Could you restate the part of the data that opens with the line containing "You are a computer-use" and closes with the line containing "click(x=258, y=38)", substituting "Go to" for "Switch to" and keeping everything else the same? Leave the pictures out of your answer.

▸ **INFORMATION SHOWN**:
----------------

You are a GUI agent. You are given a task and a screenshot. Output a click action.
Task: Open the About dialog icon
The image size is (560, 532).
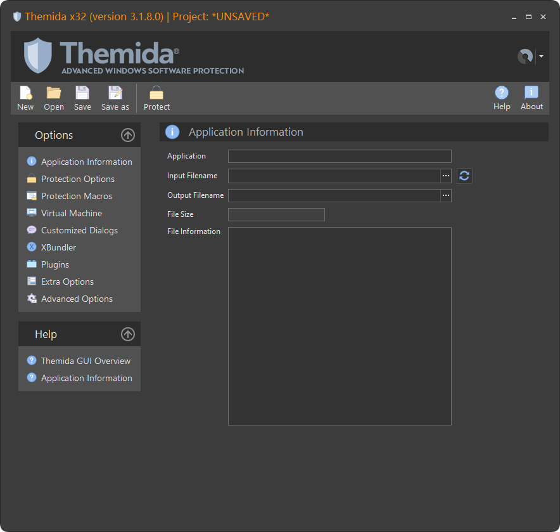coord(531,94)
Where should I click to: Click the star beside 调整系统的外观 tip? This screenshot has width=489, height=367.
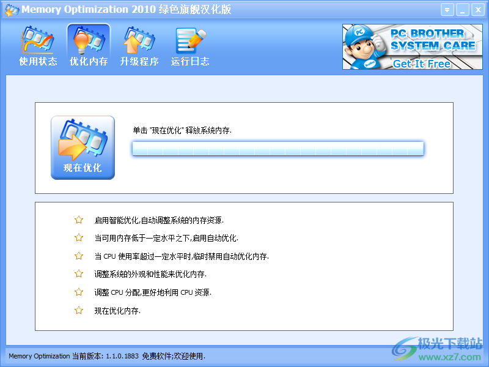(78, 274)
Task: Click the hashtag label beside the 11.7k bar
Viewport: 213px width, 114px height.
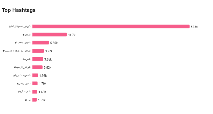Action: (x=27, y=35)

----------------

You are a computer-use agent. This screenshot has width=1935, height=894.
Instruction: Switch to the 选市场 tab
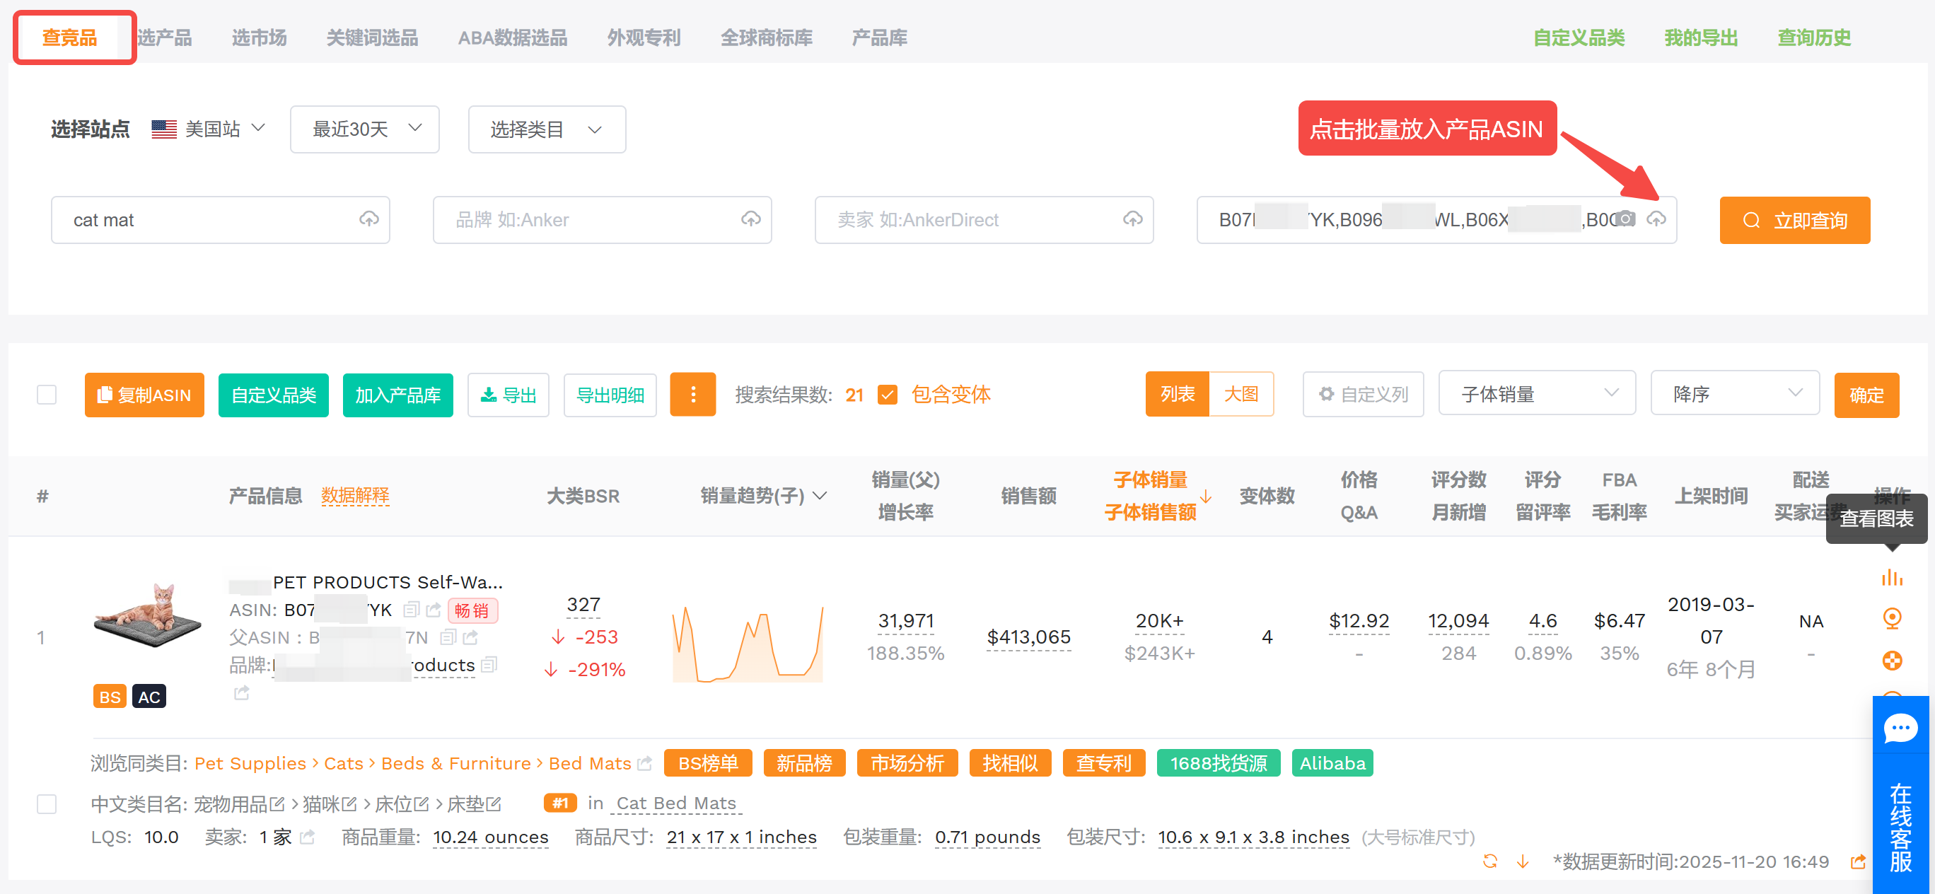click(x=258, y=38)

----------------

▸ **WRITTEN SOLUTION**:
You are a computer-use agent. This screenshot has width=1935, height=894.
Instruction: Go to the 选市场 tab
click(x=258, y=38)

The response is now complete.